Warriors Must Consider Adjustments After Second Straight Blowout Loss

As much as it may feel like it after a 120-92 loss to the Oklahoma City Thunder, this season is not lost yet. Far from it.

It’s important to remember that the Warriors have only played two games. That’s less than 2.5% of the season. If this were an NFL schedule, we’d be roughly eight minutes into the second quarter of the first game of the season. We wouldn’t decide the season based on less than one half of football, and we shouldn’t decide the season now. We certainly shouldn’t do so while the Warriors are down a handful of players due to injury.
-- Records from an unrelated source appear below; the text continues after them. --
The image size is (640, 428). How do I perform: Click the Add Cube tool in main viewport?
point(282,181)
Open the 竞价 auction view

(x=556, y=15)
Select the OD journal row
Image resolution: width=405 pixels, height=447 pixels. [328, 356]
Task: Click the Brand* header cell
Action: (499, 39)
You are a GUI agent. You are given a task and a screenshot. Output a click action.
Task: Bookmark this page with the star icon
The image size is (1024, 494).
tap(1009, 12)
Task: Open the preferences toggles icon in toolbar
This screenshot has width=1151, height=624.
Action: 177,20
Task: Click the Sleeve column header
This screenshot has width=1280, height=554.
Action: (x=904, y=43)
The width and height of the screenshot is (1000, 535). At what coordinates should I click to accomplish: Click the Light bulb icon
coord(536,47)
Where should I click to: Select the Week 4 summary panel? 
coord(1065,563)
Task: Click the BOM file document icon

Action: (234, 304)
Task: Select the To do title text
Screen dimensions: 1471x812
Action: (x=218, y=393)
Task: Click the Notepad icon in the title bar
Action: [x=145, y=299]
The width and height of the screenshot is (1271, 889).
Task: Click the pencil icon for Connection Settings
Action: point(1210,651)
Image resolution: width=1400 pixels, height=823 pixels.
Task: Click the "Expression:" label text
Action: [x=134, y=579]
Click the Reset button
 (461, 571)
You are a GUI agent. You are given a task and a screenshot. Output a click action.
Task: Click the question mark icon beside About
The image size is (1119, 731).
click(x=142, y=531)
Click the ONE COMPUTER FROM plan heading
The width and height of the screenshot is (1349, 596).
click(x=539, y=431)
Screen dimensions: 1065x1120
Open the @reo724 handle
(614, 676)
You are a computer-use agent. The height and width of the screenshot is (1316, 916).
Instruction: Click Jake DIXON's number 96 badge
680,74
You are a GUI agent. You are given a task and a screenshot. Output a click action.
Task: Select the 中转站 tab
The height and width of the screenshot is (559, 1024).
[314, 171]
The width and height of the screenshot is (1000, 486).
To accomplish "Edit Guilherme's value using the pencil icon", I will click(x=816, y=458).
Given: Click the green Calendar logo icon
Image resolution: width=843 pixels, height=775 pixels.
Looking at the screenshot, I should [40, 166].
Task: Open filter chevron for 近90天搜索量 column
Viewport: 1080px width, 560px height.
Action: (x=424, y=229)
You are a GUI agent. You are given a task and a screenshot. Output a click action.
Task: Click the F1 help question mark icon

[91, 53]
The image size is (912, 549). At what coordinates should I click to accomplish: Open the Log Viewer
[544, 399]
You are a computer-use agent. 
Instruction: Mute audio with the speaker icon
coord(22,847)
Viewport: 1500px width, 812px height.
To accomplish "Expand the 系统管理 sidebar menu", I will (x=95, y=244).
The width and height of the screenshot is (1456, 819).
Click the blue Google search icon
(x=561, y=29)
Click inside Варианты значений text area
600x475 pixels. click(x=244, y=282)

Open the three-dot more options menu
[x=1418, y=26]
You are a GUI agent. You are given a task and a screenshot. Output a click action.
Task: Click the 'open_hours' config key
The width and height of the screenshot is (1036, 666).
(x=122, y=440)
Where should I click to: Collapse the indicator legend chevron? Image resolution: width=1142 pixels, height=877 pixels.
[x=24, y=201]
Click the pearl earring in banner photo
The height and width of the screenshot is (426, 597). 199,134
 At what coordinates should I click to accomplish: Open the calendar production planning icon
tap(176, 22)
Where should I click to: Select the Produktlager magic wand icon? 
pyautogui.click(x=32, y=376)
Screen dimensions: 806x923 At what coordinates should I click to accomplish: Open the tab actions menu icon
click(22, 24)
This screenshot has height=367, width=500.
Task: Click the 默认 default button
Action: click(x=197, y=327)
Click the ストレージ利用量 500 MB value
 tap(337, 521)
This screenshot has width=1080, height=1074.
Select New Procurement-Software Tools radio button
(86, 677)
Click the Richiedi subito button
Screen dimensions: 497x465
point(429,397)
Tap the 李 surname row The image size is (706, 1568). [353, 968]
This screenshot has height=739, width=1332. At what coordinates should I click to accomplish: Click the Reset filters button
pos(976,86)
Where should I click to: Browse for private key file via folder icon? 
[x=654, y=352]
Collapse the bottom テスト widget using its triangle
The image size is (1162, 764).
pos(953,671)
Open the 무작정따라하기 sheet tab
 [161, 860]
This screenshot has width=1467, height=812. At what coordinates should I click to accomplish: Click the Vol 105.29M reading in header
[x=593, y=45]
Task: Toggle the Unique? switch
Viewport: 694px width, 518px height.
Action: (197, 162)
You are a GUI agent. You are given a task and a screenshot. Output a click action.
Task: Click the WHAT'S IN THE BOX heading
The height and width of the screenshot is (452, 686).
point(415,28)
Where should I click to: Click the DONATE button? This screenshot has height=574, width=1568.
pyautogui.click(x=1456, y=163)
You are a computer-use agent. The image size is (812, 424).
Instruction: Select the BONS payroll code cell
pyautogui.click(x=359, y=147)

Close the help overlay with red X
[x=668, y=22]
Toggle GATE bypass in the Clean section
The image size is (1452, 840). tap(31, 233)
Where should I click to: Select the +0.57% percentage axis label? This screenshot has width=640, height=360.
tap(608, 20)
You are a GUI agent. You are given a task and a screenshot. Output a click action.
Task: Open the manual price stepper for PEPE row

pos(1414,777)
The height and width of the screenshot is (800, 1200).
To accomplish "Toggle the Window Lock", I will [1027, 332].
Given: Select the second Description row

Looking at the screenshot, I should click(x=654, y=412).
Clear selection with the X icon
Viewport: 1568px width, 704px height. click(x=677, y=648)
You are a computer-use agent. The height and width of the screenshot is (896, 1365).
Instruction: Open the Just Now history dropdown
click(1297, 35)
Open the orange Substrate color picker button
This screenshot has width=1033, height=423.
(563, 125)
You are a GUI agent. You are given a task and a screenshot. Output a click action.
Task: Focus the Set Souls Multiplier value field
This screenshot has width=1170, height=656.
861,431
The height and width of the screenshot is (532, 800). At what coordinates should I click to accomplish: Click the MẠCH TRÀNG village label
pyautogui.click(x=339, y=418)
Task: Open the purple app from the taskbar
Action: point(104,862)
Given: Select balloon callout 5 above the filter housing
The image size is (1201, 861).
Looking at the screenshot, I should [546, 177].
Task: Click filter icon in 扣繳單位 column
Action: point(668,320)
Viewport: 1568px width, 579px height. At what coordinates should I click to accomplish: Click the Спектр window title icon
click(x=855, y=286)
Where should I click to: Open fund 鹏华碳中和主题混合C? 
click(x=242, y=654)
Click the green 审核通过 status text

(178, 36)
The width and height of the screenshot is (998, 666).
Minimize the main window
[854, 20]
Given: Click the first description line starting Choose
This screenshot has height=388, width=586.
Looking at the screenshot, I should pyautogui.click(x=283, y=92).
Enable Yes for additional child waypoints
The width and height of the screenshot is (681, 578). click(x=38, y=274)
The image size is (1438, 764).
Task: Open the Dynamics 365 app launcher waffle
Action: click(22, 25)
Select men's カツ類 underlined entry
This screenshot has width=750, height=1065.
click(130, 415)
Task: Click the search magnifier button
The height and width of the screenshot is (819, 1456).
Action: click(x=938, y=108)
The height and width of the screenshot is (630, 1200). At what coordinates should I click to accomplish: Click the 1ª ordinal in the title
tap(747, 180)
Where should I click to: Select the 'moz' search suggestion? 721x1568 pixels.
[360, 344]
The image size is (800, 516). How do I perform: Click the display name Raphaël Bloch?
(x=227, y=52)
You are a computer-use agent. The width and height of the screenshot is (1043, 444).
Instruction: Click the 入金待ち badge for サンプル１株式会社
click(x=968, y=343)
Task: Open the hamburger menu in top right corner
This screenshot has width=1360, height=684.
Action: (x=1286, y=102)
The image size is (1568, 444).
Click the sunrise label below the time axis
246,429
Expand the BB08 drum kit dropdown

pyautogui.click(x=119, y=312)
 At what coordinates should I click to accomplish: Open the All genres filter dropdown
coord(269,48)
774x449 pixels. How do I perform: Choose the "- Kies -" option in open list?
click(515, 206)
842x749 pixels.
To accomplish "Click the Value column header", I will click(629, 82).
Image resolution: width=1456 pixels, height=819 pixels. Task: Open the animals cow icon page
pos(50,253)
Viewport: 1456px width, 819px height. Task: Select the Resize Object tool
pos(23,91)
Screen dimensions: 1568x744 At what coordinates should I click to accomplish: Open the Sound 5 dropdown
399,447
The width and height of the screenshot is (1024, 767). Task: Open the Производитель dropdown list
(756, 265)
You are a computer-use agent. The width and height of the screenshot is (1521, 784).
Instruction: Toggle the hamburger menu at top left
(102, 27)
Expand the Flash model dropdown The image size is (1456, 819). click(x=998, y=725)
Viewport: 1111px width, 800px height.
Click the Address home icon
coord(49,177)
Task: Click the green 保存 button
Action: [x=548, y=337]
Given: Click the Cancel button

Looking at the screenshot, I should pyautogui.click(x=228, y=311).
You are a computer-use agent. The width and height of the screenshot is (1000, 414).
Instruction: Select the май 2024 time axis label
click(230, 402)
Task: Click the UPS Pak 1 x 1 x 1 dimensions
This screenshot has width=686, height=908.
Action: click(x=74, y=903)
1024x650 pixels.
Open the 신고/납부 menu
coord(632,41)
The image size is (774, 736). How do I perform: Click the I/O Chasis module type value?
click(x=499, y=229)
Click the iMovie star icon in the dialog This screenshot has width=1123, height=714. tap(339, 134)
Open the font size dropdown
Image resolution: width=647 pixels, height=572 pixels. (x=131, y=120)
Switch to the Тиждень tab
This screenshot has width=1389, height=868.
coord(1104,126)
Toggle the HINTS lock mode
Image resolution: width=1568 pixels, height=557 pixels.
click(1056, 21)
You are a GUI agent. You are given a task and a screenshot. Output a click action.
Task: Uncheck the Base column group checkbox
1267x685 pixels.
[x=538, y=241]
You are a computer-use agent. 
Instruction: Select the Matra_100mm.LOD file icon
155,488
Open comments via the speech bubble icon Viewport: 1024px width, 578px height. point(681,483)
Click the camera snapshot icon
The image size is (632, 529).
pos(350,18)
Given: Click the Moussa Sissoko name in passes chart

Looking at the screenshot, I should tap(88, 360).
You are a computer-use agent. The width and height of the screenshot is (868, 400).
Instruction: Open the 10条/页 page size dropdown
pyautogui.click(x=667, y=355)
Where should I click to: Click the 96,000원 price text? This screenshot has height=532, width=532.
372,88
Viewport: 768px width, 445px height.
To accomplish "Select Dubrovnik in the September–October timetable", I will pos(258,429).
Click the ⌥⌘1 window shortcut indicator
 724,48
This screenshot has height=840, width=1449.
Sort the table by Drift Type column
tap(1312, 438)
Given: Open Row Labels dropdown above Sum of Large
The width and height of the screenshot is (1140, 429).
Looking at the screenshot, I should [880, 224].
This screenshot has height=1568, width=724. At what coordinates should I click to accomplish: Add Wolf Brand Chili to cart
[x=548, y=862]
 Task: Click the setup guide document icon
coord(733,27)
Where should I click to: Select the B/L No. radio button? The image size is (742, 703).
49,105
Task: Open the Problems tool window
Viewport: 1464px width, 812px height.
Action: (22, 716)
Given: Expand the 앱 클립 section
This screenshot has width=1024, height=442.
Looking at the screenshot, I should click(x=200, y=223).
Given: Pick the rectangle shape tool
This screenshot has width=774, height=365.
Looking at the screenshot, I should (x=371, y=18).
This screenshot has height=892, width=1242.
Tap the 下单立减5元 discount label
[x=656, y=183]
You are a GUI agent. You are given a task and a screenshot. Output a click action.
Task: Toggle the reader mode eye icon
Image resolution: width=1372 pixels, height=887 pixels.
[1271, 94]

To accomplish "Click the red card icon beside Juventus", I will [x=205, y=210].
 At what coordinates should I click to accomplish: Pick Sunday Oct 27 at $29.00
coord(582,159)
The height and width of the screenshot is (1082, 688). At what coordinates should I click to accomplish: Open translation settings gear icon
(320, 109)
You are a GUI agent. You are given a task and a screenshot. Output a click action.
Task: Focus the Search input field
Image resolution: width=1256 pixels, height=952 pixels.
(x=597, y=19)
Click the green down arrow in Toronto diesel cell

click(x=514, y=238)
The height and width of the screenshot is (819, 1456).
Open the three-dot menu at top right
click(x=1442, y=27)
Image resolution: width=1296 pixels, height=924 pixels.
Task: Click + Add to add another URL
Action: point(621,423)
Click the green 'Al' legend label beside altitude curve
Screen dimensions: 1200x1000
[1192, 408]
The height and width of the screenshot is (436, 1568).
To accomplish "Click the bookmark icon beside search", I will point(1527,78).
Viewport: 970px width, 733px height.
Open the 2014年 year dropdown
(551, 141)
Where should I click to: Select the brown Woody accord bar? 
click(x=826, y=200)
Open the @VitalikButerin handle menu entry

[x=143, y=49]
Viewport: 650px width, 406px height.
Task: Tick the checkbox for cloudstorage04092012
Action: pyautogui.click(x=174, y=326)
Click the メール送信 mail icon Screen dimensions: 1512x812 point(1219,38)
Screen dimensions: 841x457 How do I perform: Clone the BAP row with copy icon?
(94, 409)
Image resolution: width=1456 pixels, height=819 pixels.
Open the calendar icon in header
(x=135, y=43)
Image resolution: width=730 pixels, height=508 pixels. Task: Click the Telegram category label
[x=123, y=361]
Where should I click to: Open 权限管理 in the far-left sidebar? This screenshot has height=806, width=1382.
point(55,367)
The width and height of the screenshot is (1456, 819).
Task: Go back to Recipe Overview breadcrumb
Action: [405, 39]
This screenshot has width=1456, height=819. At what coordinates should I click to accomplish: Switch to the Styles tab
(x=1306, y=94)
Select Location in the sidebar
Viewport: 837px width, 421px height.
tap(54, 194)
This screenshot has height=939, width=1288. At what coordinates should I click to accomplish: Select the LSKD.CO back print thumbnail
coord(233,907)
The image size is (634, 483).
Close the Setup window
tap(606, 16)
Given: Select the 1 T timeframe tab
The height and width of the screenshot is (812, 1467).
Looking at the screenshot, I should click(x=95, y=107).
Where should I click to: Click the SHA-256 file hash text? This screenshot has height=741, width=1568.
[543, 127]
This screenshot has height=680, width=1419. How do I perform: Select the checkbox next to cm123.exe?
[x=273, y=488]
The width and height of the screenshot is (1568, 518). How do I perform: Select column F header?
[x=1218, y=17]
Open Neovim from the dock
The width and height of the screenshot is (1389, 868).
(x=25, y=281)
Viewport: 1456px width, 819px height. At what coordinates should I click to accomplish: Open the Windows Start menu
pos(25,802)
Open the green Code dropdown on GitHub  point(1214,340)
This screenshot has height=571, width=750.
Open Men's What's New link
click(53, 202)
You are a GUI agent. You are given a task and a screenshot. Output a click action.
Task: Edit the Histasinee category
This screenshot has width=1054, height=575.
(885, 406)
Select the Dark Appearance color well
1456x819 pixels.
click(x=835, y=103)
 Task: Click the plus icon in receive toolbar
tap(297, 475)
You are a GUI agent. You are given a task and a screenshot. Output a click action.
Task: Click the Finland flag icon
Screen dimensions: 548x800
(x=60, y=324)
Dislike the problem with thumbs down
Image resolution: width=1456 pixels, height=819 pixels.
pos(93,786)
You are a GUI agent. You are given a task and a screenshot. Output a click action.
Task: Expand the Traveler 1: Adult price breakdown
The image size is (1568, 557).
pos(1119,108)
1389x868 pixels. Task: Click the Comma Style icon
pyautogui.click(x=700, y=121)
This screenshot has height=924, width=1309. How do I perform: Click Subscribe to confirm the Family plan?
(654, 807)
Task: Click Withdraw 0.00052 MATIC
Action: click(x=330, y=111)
It was known going into this season that they would suffer growing pains as the new players tried to mesh with the existing players and the young guys gained their footing in the NBA. Steve Kerr acknowledged as much postgame.

“We don’t have a sense of who we are as a team yet,” he said. “We haven’t established much.”

Even taking all of that into consideration, this team has looked so different from what we’ve seen over the last five seasons that it’s almost hard to believe. The offense has been mediocre. The defense has been atrocious. And the players are addressing that reality in harsh terms.

“The reality is we f---ing suck right now,” Draymond Green said. “I don’t know what better way to frame it.”

The Warriors have at times appeared careless, out of focus and almost oblivious to the action on the court. They are regularly committing lazy, sloppy turnovers and missing defensive assignments and rotations. After the loss to the Thunder, Omari Spellman chalked up the struggles to a lack of effort.

“We need to compete. Everybody. Myself included. I have been a culprit,” he said. “We have to compete as a team every time.”

That competitive drive can’t be taught in practice or picked up in the film room. It has to come from a place of desire within the players themselves. Perhaps the veterans should call a players only meeting to figure out how they channel their energy into a better product on the court. Maybe practices should be retooled to focus more on competition and giving maximum effort. One way or another, it doesn’t feel like the players are doing everything they can to win basketball games right now and that needs to change.

But it isn’t just up to the players. There are more concrete on-the-court elements of the Warriors struggles that can be addressed by the coaches. The challenges the Warriors face are many, but let’s focus on two for the moment: a lack of defense and a lack of wing scoring. With multiple injured big men, the coaches may need to retool their strategies to make up for the fact that the Warriors will be undersized in many of the games that they play. Whether it’s sending more people to crash the glass or double-teaming bigs in the post, or going in the opposite direction and daring big men to isolate while preventing anyone else from scoring, something in defensive strategy will have to change.

As for the wing scoring, it’s clear that the Warriors don’t have the pieces around Stephen Curry to play the ball-movement, team-oriented style of basketball that has defined the Warriors at their highest points. Other than Curry, who scored 23 points, no perimeter player scored double digits. Consistently getting the ball to wing players and having Curry run around to get the ball back doesn’t work if said wings are not scoring threats. The answer here may be to put the ball in Curry’s hands as much as possible. Have him run the whole offense and try a bunch of James Harden-type isolations if need be. As much as this style of play is the bane of existence for every Warriors fan who has come to love the team-driven offense, it should at least be given a look. Curry is the Warriors’ best offensive player and one of the best in the league. If there’s anyone on the current roster who can right the ship, it’s him.